## Document passage
▶

Topic 16 - Nervous Coordination and Muscles

Question 1

Structure of a neurone: cell body

Answer 1

Associated with production of proteins and neurotransmitters.

Question 2

Structure of a neurone: dendrite

Answer 2

Carries nerve impulses towards the cell body.

Question 3

Structure of a neurone: axon

Answer 3

Single long fibre that carries nerve impulses away from the cell body.S

Question 4

Structure of a neurone: myelin sheath

Answer 4

Covers the axon, made up of membranes from Schwann cells.

Question 5

Structure of a neurone: Nodes of Ranvier

Answer 5

Constrictions between adjacent Schwann cells where there is no myelin sheath.

Question 6

Why is it unlikely that the polypeptides and proteins reach the synaptic knobs by a process of simple diffusion?

Answer 6

Myelin sheath of Schwann cells is lipid soluble.

Question 7

How is the resting potential established?

Answer 7

1) Three sodium ions are actively pumped out of axon, and two potassium ions are actively pumped into axon by sodium potassium pump.
2) Forms an electrochemical gradient.
3) Sodium ions try to diffuse back in, potassium ions try to diffuse out axon.
4) Many voltage-gated Na+ channels closed, most of voltage-gated K+ channels open.
5) Potassium ions diffuse out of axon faster than sodium ions can diffuse in, via facilitated diffusion.

◀

## Questions
(1) Answer these about the nervous coordination flashcards:
(a) What is the myelin sheath made up of?
(b) In which direction does a dendrite carry nerve impulses?
(c) How many sodium ions and how many potassium ions does the sodium potassium pump move?
(2) Write the next part of the nervous coordination flashcards, picking up after the last line shown.

[Stored items]
▶

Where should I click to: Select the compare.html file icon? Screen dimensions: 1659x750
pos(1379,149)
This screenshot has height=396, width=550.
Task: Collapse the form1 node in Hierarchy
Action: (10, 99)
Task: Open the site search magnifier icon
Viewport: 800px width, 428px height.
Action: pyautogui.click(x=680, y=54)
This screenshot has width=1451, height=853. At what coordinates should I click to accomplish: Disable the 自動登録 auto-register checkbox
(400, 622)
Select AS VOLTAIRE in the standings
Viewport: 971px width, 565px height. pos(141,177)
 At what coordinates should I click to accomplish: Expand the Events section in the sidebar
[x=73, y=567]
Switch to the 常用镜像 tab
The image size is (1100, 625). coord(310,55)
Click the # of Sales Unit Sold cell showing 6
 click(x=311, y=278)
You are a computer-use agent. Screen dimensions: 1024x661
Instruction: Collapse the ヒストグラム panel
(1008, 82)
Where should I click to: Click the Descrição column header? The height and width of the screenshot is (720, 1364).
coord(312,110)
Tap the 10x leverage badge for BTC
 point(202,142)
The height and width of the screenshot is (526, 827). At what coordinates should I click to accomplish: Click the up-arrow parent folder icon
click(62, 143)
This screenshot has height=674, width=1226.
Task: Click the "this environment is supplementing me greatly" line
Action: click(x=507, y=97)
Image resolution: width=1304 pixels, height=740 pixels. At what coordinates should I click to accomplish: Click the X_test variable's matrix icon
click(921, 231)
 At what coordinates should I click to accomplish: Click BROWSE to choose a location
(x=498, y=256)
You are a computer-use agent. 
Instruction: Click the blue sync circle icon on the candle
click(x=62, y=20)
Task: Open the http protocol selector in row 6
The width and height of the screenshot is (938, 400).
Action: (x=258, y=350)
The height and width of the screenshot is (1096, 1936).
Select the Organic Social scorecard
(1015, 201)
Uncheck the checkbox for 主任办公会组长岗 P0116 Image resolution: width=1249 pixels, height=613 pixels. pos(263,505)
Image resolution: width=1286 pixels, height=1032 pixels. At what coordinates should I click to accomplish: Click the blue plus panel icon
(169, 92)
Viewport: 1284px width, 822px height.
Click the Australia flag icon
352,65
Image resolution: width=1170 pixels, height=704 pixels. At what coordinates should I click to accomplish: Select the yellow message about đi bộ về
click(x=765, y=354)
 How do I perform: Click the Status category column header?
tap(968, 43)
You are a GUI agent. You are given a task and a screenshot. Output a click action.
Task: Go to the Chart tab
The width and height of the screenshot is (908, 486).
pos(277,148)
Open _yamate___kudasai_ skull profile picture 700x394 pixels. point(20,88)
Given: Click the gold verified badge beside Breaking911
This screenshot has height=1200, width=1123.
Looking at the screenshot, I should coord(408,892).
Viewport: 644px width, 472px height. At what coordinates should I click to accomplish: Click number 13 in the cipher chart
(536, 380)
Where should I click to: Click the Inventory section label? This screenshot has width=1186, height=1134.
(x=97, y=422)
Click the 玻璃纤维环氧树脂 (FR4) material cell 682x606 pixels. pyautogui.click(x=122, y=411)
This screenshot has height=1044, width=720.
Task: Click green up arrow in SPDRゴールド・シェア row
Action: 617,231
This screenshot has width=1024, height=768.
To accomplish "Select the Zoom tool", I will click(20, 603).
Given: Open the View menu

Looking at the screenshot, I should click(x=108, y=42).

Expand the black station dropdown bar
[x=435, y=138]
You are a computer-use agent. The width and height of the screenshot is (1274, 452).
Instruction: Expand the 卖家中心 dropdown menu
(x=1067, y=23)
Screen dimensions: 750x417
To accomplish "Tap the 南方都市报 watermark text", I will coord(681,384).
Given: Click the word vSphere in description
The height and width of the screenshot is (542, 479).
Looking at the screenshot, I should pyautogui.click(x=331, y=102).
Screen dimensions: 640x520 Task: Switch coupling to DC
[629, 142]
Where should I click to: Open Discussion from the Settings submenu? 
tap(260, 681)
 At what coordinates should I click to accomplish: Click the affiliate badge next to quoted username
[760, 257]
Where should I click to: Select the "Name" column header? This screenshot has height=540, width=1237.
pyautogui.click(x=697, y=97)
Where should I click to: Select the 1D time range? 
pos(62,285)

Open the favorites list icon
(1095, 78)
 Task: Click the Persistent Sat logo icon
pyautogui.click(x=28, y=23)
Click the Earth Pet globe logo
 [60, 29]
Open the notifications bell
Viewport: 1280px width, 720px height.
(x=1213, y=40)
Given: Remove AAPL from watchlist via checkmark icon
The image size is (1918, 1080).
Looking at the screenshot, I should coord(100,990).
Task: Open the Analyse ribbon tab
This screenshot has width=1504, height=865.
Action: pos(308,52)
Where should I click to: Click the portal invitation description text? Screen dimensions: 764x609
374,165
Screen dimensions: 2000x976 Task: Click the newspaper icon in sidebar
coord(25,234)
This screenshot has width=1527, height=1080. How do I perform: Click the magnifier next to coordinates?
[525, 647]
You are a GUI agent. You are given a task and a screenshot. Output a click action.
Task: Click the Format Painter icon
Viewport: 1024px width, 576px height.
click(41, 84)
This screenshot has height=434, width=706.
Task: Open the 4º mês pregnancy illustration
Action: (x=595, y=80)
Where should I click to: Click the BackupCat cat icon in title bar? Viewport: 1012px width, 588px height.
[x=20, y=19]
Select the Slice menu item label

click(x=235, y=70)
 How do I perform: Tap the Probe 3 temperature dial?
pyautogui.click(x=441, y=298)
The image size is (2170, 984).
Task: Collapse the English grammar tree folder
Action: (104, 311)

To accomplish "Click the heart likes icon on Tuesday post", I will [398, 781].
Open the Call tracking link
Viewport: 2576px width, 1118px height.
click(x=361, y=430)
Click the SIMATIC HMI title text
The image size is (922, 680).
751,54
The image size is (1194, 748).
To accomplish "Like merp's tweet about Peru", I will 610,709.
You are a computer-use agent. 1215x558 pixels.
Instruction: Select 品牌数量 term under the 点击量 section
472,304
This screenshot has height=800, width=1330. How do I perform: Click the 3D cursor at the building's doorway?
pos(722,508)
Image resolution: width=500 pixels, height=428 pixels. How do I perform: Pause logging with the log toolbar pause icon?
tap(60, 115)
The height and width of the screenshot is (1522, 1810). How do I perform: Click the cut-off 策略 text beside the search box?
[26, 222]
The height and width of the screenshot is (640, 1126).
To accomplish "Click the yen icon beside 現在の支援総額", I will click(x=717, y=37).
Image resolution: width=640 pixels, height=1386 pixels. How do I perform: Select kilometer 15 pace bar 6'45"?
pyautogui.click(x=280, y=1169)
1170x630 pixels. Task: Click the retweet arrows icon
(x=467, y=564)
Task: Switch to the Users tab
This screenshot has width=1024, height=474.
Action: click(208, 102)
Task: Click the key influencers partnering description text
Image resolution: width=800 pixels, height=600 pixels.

◀

## Answers for this exercise
(1)
(a) Membranes from Schwann cells.
(b) Towards the cell body.
(c) Three sodium ions out of the axon and two potassium ions into it.

(2)
6) Tissue fluid becomes positively polarised, cytoplasm negatively polarised.
7) Very positive charge in tissue fluid, membrane in state of polarisation.
8) Equilibrium is achieved, no net movement of ions.
9) Electrical gradient becomes balanced, resting potential is established.

Question 8

What is an action potential?

Answer 8

1) At resting potential, voltage gated Na+ channels are shut.
2) When a stimulus occurs, a threshold value is reached, causing some of the Na+ channels to open.
3) Na+ diffuse from tissue fluid through the voltage-gated Na+ channels into cytoplasm of axon down electrochemical gradient. More Na+ channels open.
4) Depolarisation.
5) Action potential (+40mV) is established, voltage-gated Na+ channels close, voltage-gated K+ channels open.
6) Electrical gradient is reversed, more open.
7) More K+ diffuse into tissue fluid.
8) Hyperpolarisation
9) Voltage-gated K+ channels close, Na+/K+ pump moves 3 Na+ out and 2 K+ in.
10) Resting potential (-70mV) re-established, axon repolarised.

Question 9

The passage of an action potential in unmyelinated neurones

Answer 9

1) Resting potential - axon membrane polarised.
2) Initiation of 1st action potential.
3) Stimulation of next action potential.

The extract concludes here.